▶ **PROBLEMAS A RESOLVER**:
**1)** Extraia do excerto sobre as companhias telegráficas na Horta, sem qualquer alteração, o trecho que vai de "Avisadamente este autor" até "cidade da Horta.", ambos incluídos.
**2)** Copie sem alterações as linhas de dados, desde a primeira linha até à linha que contém "Action: click(27, 71)", inclusive.

▶ **EXCERTO FORNECIDO**:
-----

Apresentando-se com apetecível aspecto gráfico
e contendo abundante e preciosa iconografia, a obra dá
conta de factos, acontecimentos e vivências directamente
relacionados com as companhias telegráficas estrangeiras
que, durante mais de seis décadas, permaneceram na cidade
da Horta. A influência de ingleses, americanos, alemães
e italianos foi decisiva no meio faialense e a diversos níveis:
do social ao económico, do cultural ao desportivo. E tudo
isto nos é apresentado numa perspectiva que sendo histórica,
é também do âmbito da sociologia.
Bem documentado e informado, Carlos Ramos da Silveira aborda,
por um lado, o Cabo Submarino e sua evolução no
tempo e no espaço e, por outro, dá um vivo testemunho
da cidade da Horta ao longo das épocas, ele que durante
cinco anos foi empregado da Western Union Telegraph Company, tendo
vivido (ainda que numa fase posterior) esses acontecimentos por
dentro e, por conseguinte, sabe do que fala.
Avisadamente este autor parte do geral para o particular, isto
é, a abordagem do livro começa por ser feita de
fora para dentro: primeiro são-nos narrados acontecimentos
ligados às comunicações a nível mundial
(havendo a preocupação de, nesta matéria,
se definir processos, perspectivas, políticas e estratégias),
e só depois o autor se detém nas implicações
de tais eventos no contexto da cidade da Horta.
Deste modo, Carlos Ramos da Silveira, após lançar
olhares aos tempos anteriores à telegrafia eléctrica,
fazendo incursões retroactivas às atalaias, vigias,
fachos, semáforos, faróis e postos meteorológicos
do Faial (e outras ilhas), entra na "matéria":
e fala-nos de um tempo único e irrepetível, de gente
de grande riqueza humana e técnica, de estruturas físicas
que nos foram legadas e que constituem hoje valioso património
arquitectónico. Ou seja, o autor capta a geografia humana,
geográfica e afectiva da cidade da Horta a viver os resquícios
de uma prosperidade económica iniciada em meados do século
XIX, pela família Dabney, com as riquezas que provinham
da laranja, do vinho, da baleia e do carvão. Possuindo
um comércio marítimo intenso e uma impressionante
animação, a cidade era então porto de escalas
obrigatório, local de reabastecimento de frotas e de repouso
da marinhagem. As suas ruas fervilhavam de gente de todas as nacionalidades
e raças e o seu porto acolhia navios de todos pavilhões,
o que levou Pedro da Silveira a escrever os conhecidos versos
do poema Horta: quase réquiem:
"E
isto era o rosto ancorado da civilização!
Era
a mais alegre, a maior cidade pequena do mundo".
É desta Horta "carvoeira, telegráfica e inglesada,
convertida num nó de comunicações mundiais"

-----

▶ **LINHAS DE DADOS**:
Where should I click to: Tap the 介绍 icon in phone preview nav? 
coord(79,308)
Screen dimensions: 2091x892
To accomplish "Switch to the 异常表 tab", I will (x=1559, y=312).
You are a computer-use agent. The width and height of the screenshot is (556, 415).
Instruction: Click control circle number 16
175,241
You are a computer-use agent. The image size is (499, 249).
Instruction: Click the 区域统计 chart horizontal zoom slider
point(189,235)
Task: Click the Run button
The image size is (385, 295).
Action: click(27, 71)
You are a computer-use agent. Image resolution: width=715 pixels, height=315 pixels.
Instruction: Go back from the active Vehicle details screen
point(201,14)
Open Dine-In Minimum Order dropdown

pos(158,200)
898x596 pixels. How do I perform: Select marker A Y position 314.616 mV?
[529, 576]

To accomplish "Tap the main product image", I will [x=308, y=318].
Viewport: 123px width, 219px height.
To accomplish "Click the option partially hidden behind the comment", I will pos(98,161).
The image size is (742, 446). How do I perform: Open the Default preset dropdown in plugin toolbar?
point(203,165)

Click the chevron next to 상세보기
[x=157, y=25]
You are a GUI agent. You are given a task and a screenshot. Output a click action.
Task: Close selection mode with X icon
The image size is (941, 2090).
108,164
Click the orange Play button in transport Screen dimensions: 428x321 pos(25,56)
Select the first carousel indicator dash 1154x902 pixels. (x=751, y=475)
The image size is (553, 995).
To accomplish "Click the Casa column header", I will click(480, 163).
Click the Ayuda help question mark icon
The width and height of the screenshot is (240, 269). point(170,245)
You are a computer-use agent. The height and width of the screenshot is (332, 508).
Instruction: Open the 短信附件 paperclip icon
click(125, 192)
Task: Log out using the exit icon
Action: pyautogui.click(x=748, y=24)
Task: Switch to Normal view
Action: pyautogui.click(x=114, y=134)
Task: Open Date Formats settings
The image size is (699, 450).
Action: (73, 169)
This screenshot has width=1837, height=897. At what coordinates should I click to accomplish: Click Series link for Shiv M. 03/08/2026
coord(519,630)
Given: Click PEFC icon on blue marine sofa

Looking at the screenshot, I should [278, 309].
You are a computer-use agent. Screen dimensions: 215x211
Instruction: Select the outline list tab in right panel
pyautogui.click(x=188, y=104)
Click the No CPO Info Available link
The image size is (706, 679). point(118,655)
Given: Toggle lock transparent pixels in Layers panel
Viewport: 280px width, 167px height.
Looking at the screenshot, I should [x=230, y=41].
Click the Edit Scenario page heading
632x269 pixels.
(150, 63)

-----

▶ **RESPOSTAS AO EXERCÍCIO**:
**1)**
Avisadamente este autor parte do geral para o particular, isto
é, a abordagem do livro começa por ser feita de
fora para dentro: primeiro são-nos narrados acontecimentos
ligados às comunicações a nível mundial
(havendo a preocupação de, nesta matéria,
se definir processos, perspectivas, políticas e estratégias),
e só depois o autor se detém nas implicações
de tais eventos no contexto da cidade da Horta.

**2)**
Where should I click to: Tap the 介绍 icon in phone preview nav? 
coord(79,308)
Screen dimensions: 2091x892
To accomplish "Switch to the 异常表 tab", I will (x=1559, y=312).
You are a computer-use agent. The width and height of the screenshot is (556, 415).
Instruction: Click control circle number 16
175,241
You are a computer-use agent. The image size is (499, 249).
Instruction: Click the 区域统计 chart horizontal zoom slider
point(189,235)
Task: Click the Run button
The image size is (385, 295).
Action: click(27, 71)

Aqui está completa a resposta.